Module Entry point Notes

to_duckdb.py

dataframes_to_duckdb(dataframes, db_path, overwrite=True)

Flattens DataFrames (resets indexes, encodes MultiIndex columns with ::), writes each as a DuckDB table, and stores structural metadata in _dataframe_metadata.

to_spine_db.py

dataframes_to_spine(dataframes, db_url, import_datetime=None, purge_before_import=True)

Writes to a Spine Toolbox SQLite database. Creates entity classes, entities, and parameter values. Supports scalars, time series (TimeSeries), maps (Map), and arrays (Array) via spinedb_api.

Format-specific details

DuckDB

The DuckDB format provides a one-to-one mapping between DataFrames and database tables.

Metadata table (_dataframe_metadata)

Stores the structural information needed to reconstruct DataFrames on read:

Column Description

table_name

Original dictionary key (e.g., node.ts.inflow)

sql_table_name

SQL-safe table name (dots and hyphens replaced with underscores)

index_type

One of single, datetime, or multi

index_count

Number of leading columns that form the index

columns_multiindex

Boolean — whether columns are MultiIndex

columns_levels

JSON array of level names (if MultiIndex columns)

Datetime handling

All DatetimeIndex values are normalised to UTC (timezone-naive) before storage. On read, the first index_count columns are converted back to the appropriate index type.

Spine Toolbox

The Spine DB writer maps CESM concepts to Spine Toolbox concepts as follows:

CESM concept Spine DB concept

Entity class (single-dimensional)

Object class

Entity class (multi-dimensional, e.g., unit.outputNode)

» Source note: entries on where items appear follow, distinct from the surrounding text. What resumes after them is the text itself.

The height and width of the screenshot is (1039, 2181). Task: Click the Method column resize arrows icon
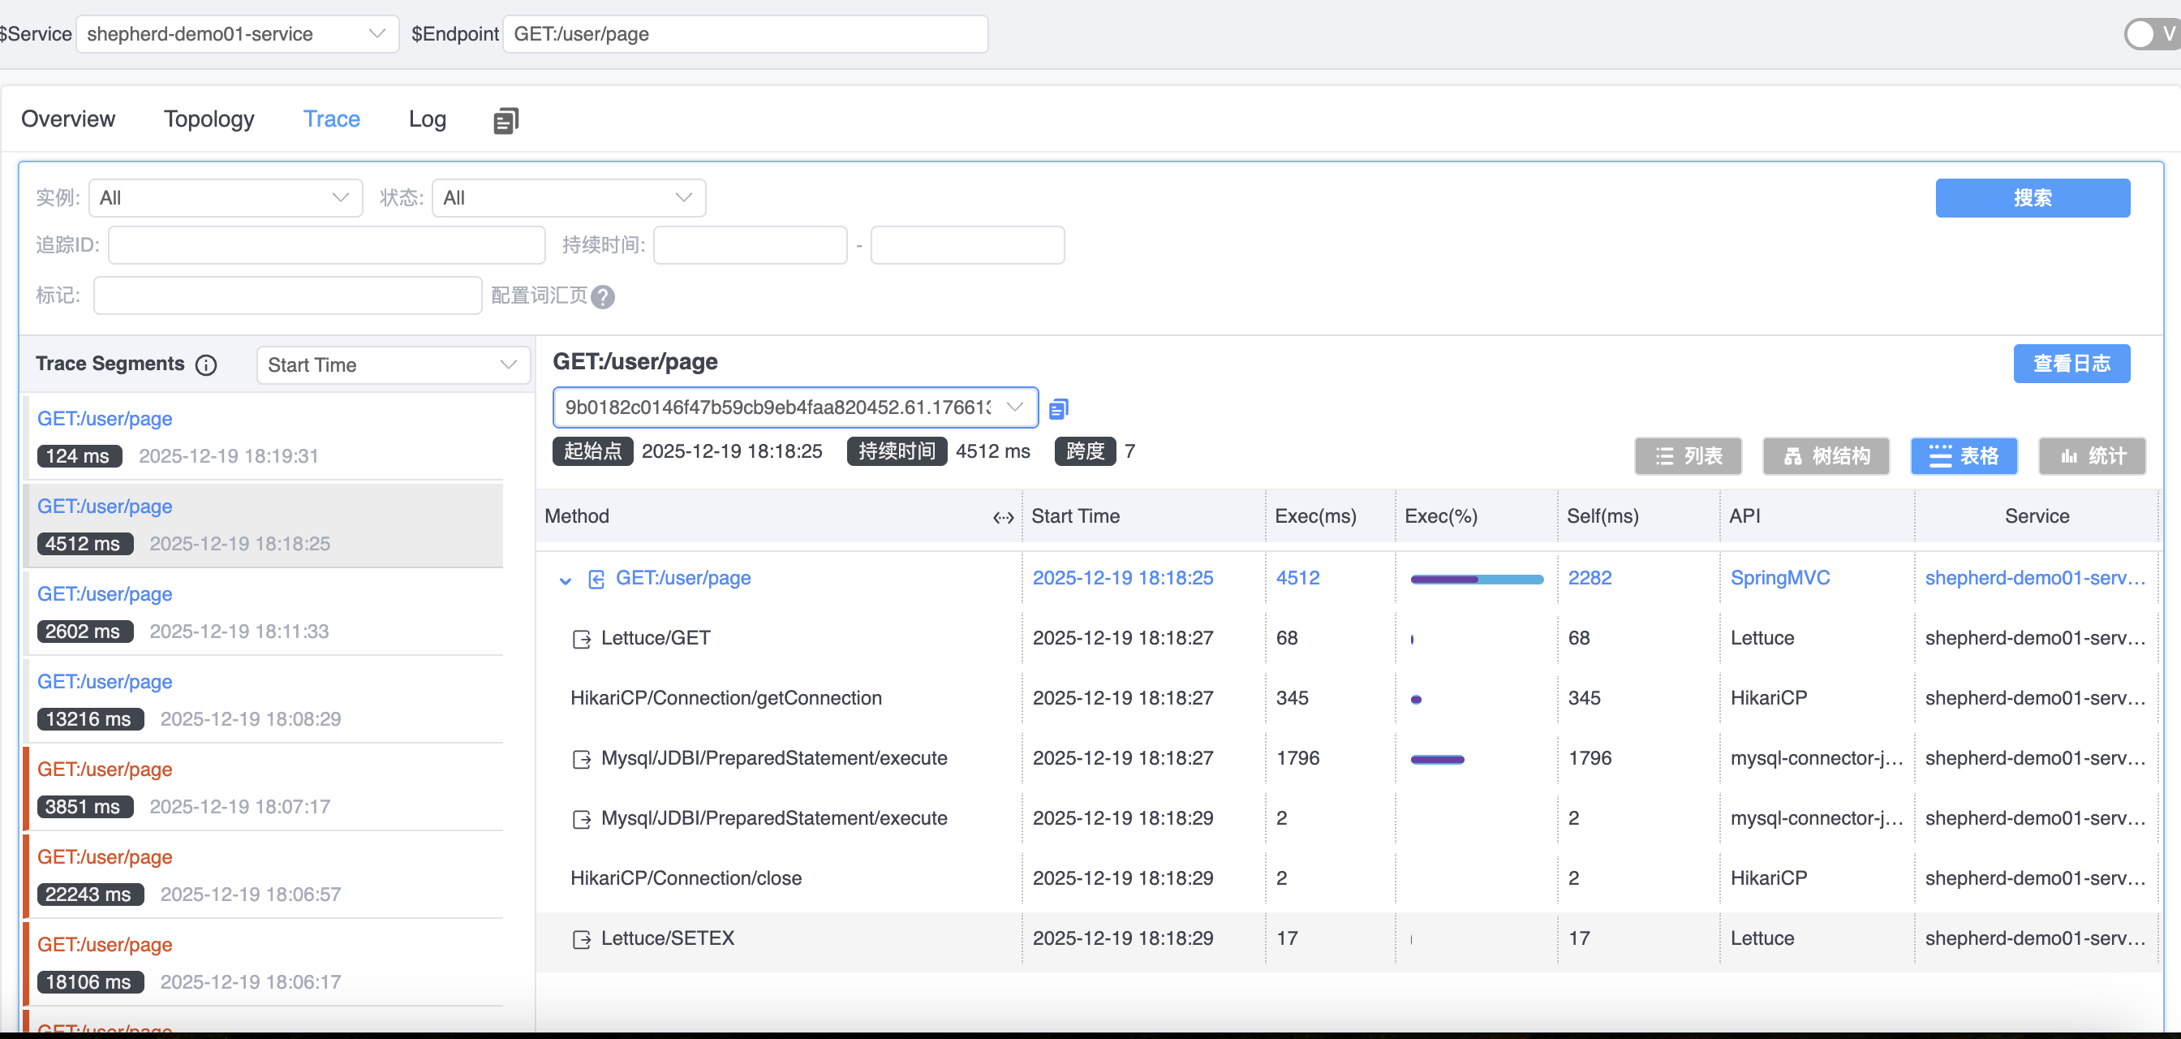click(1003, 517)
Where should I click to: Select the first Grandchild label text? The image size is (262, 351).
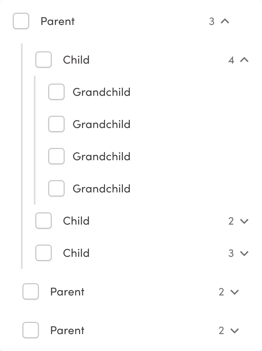101,92
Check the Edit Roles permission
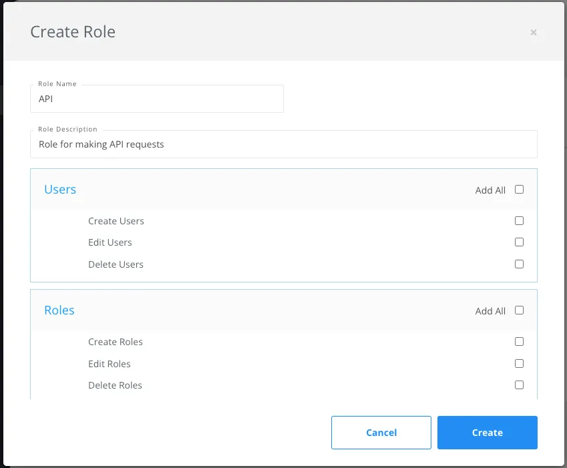567x468 pixels. (x=519, y=363)
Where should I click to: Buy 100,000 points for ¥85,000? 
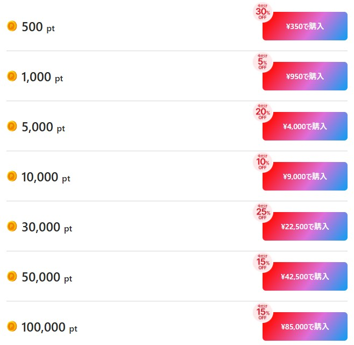click(x=305, y=327)
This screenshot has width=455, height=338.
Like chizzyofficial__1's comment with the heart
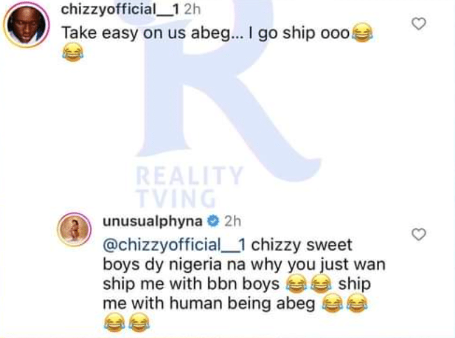coord(419,24)
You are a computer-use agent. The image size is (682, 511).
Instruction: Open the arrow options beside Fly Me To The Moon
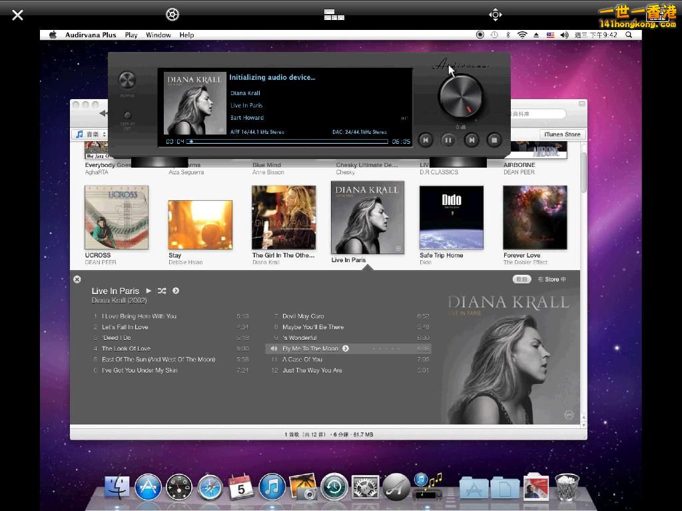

Relationship class (unit__node)

Entity name

Object / relationship entity

Scalar parameter

Parameter value (float, string)

Time-series parameter

Parameter value of type TimeSeries

Map parameter

Parameter value of type Map

Array parameter

Parameter value of type Array

Class name conversion

Dots in CESM class names are replaced with double underscores for Spine DB (e.g., unit.node becomes unit__node).

Alternatives and scenarios

Each import creates a timestamped alternative (e.g., cesm-2025_10_02-15_30) and attaches it to a base scenario. By default the writer purges existing parameter values, entities, and alternatives before importing.

Dependencies

The Spine DB reader and writer require the spinedb_api package.

Data flow summary

The following diagram shows the typical data flow through the reader/writer layer:

External format          In-memory representation          External format
 (YAML / DuckDB /   -->  Dict[str, pd.DataFrame]  -->   (DuckDB / Spine DB
  Spine DB)                                                / other)
                              |
                              v
                      Transformation layer
                      (filtering, mapping,
                       unit conversion, ...)

Readers populate the dictionary. The transformation layer may modify it (see Transformer Developer Guide). Writers consume the dictionary and persist it in the target format.